夢のバッテリー実現へ、ソフトバンクが10億円拠出。リチウム空気電池実用化でNIMSと連携
「今後、電池の進化なしに人類の発展はありえませんから」──。そう語るのは、ソフトバンクの宮川潤一副社長です。

ソフトバンクと国立研究開発法人 物質・材料研究機構(NIMS)は、"次世代の革新的電池"をうたう「リチウム空気電池」の実用化に向けて連携。共同研究・開発を推進するための「NIMS-SoftBank先端技術センター」を設置すると発表しました。

●理論上究極の蓄電池

リチウム空気電池は、空気中の酸素と化学反応することでエネルギーを生成する二次電池です。

「理論上、究極の蓄電池」(ソフトバンク資料)だといい、リチウムイオン電池と比較して重量エネルギー密度は5倍以上。大容量の特性を活かし、ドローンや電気飛行機、ロボティクス分野などあらゆる産業への応用が期待されるといいます。

▲文部科学省内で「NIMS-SoftBank先端技術センター」の設立に関する覚書を交わす宮川潤一氏(ソフトバンク 代表取締役副社長執行役員 兼CTO、写真=左)、橋本和仁氏(NIMS 理事長、写真=右)

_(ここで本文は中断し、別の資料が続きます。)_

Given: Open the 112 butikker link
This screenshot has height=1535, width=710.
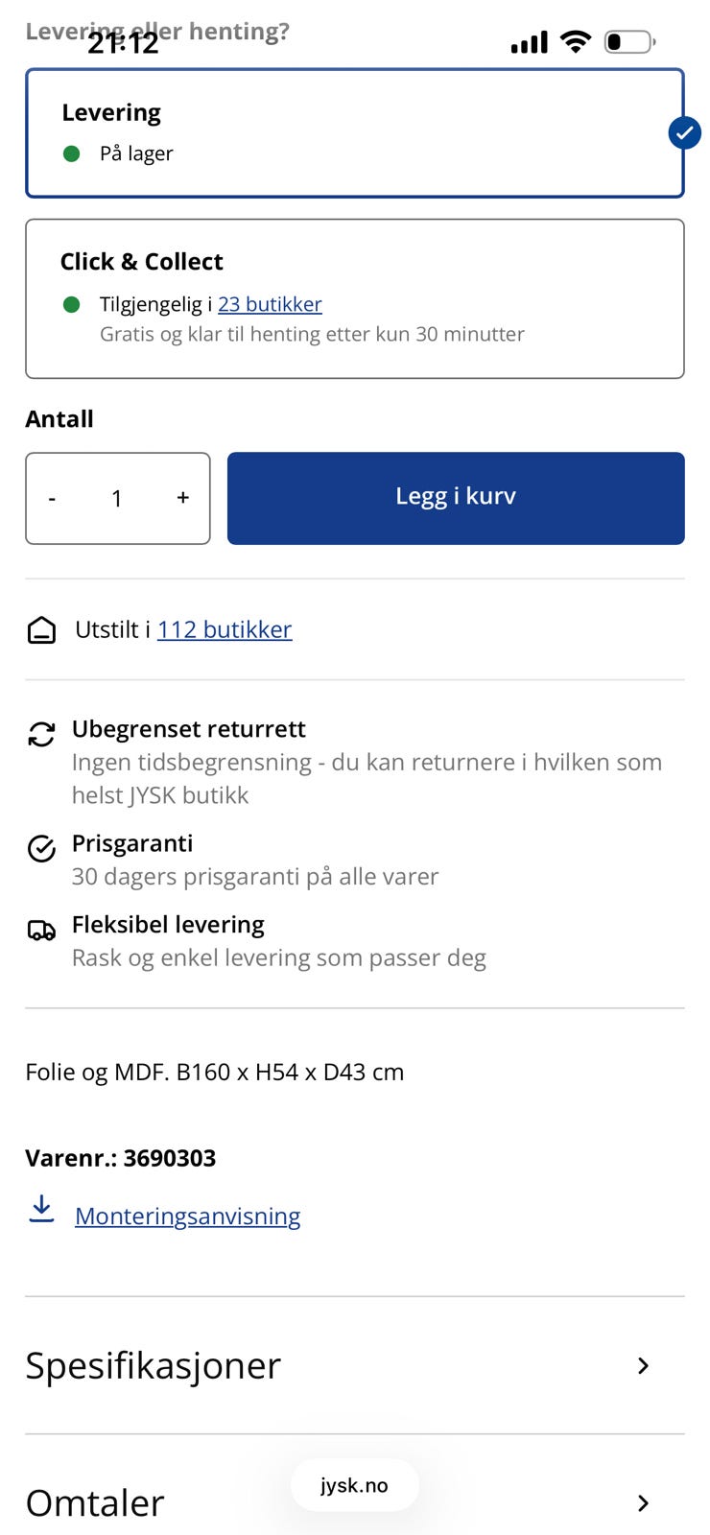Looking at the screenshot, I should click(225, 629).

「いろいろな製品を企画しても、バッテリーの容量やパワーの問題で引っかかってしまう。そこで、次世代電池についていろいろ探してみたところ、日本の電池開発能力は世界でも群を抜いているなと。トヨタさんは全固体電池をやられているが、我々はもう少し先を考えている。目指したい容量でいうと、今の5倍程度を作り上げたい。そうなると世の中はがらっと変わります。やりたいことをようやく実現できる時代になる」(宮川氏)

一方、充放電サイクル数が極端に短いなど、実用化への課題は山積。ソフトバンクの宮川氏は「(実用化に)失敗したらごめんなさい」と弱音を吐きつつも「5年から10年の間には製品化したい。それを実現するために何か協力できないかとNIMSさんに依頼した。失敗の可能性は低いと思っている」とも語ります。

ソフトバンクは、今回設立するNIMS-SoftBank先端技術センターに研究費など約10億円程度を拠出し、人員も派遣するとのこと。同センターでは「(数十人規模で)一気通貫で実用化に向けた研究開発を行う」(NIMS)としています。

リチウム空気電池を巡っては、韓国のサムスンSDIも研究開発を表明。次世代電池の開発競争は激しさを増しそうです。なお、もし実用化した場合、ソフトバンクグループが買収したボストン・ダイナミクスのロボットや、次世代ペッパーへの搭載も期待できそうです。